Продолжая перечень факторов, упомянем и о том, что большая часть Армении и армян оставались в пределах Османской империи, что давало возможность при желании представлять армян в Российской империи осколком народа, находящегося в иностранном подданстве. Нуждаясь в лояльном, инициативном, трудолюбивом христианском элементе, империя в первое время после присоединения сама активно организовывала переселение в российскую Восточную Армению армянского населения с соседних территорий – перемещаясь чаще всего из Армении в Армению, оно тем не менее уже не воспринималось властью как коренное. Вдобавок в пору резни и погромов при Абдул-Гамиде II в регион уже самостоятельно прибыло множество беженцев – из пограничных армянских вилайетов можно было бежать только в российское Закавказье. О том, как это интерпретировалось на рубеже веков, можно судить по статье М.О. Меньшикова «Для кого воевала Россия» (1911), которая представляет собой яркое проявление идеологии «национализации» империи:
«…разве было время, когда наша политика объявляла себя не национальной? Я такого времени не помню. И в суровый век Николая I, и в более мягкое царствование Александра II, и тем более - в одушевленную русским чувством эпоху Александра III русская политика всегда делала вид, что она строго национальна, до такой даже степени, что самое сомнение в этом показалось бы тогда преступным. Но в самой действительности под флагом прекрасных намерений все время шла политика глубоко антинародная, поражающая исторические интересы нашего племени.

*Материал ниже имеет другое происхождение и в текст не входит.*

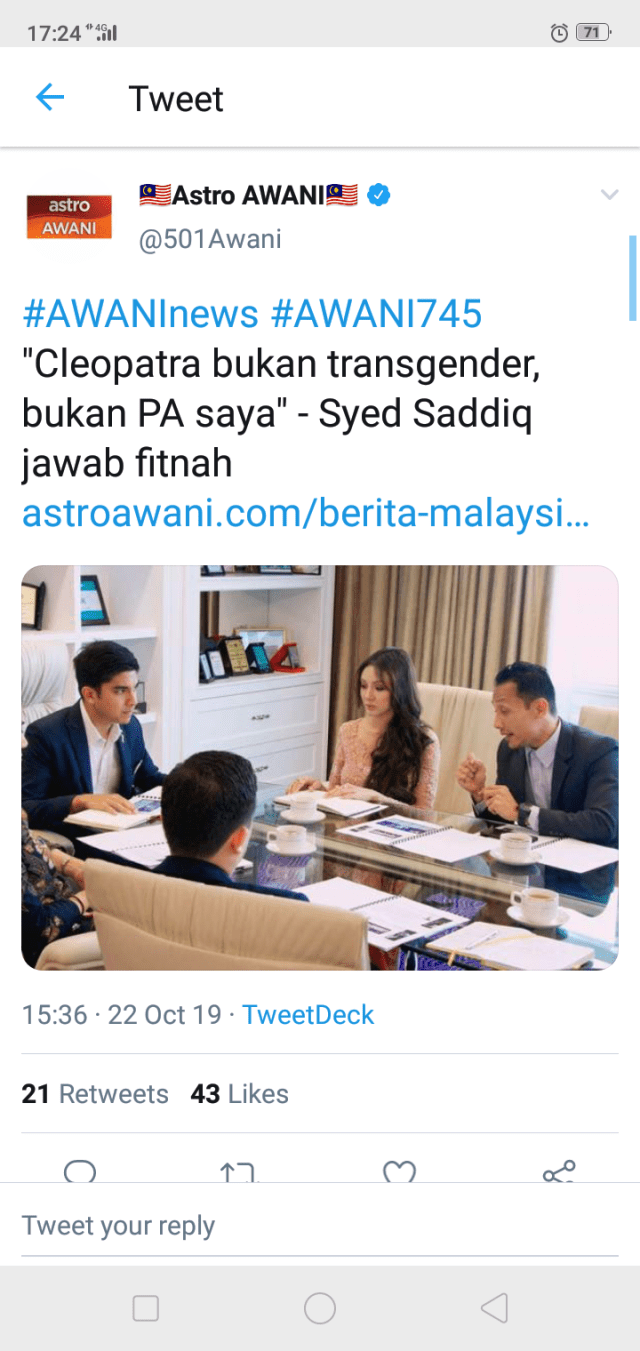Viewport: 640px width, 1351px height.
Task: Open the #AWANInews hashtag
Action: 140,314
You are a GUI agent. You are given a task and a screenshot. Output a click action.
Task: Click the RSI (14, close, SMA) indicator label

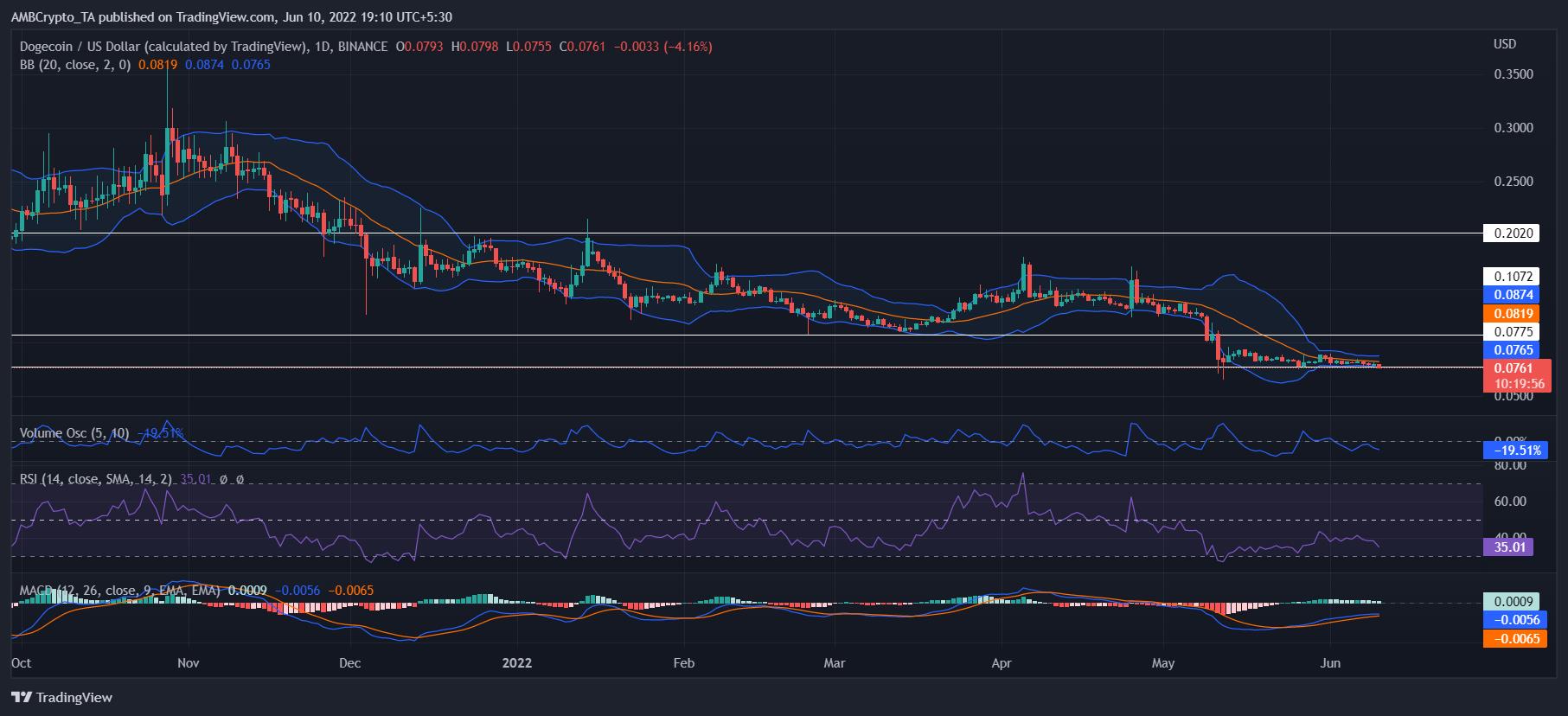pyautogui.click(x=97, y=478)
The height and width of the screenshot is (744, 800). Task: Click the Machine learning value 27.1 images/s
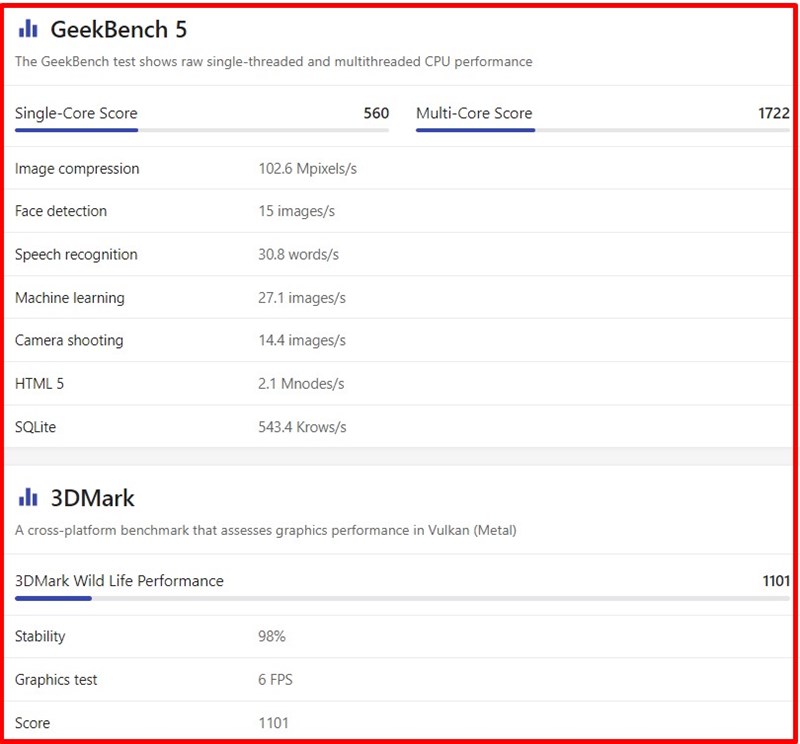302,297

Хотите доказательств - вспомните политику, приведшую нас к банкротству в Финляндии и в Западной России. Именно после окончательного покорения финляндцев и поляков они стали укреплять на нашей земле свои политические позиции, причем при потворстве из Петербурга достигли успехов невероятных. То же было на третьей, крайне важной, нашей окраине - на Кавказе. То же идет теперь и в Туркестане. Утвердившись между двумя материками, Россия далеко выдвинула свои редуты, но не заметила, что эти редуты постепенно наполнялись внутренними врагами и вместо крепости служат уже причиной слабости нашей, источником острых тревог и расходов».
Кто же этот «внутренний враг»? Далее по тексту автор возмущенно повествует о заселении Кавказа «за казенный счет» «инородчиной, враждебной России», в первую очередь армянами, число которых он, конечно, гиперболизирует. Особое негодование вызывают у него армяне, бежавшие из Османской империи во время абдул-гамидовской резни.
«Во время восстания турецких армян (1893-1894), подавленного с суровой жестокостью, установилось сплошное бегство этого племени в наши края. Тогдашний кавказский главноначальствующий граф Шереметев просил правительство о выдворении самовольных переселенцев, но турки, знакомые с армянами в течение веков, не принимали их обратно, и русское правительство добродушно махнуло на них рукой. Новый главноначальствующий князь Голицын в 1897 году насчитал уже около 100 000 самовольно вторгшихся армян, но и его хлопоты о выдворении их были безуспешны. Тогда у нас поступили весьма патриархально - велели турецким революционерам записаться в русское подданство и на этом покончили. Естественно, что и у турецких, и у персидских армян разгорелись глаза на казенные русские земли. (…) Не в древние времена, а в ближайшие к нам десятилетия мы собственными усилиями и на наш народный счет создаем у себя армянское царство, которое на юге обещает быть столь же беспокойным, как созданная нами же (под псевдонимом Финляндии) маленькая Швеция - на севере. (…) Вы видите, что к дележу древней Колхиды, завоеванной тяжелыми жертвами русской нации, приглашен был всевозможный инородческий сброд и на пятерых инородцев всего лишь одному русскому бросали кость... Вы видите, что высшая власть все время о чем-то мечтала, а низшая все время устраивала родных человечков, особенно армянской крови... Россия завоевала для себя и для своего потомства благодатное царство - а хитрые людишки отвоевывали его и, увы, уже, кажется, совсем отвоевали!»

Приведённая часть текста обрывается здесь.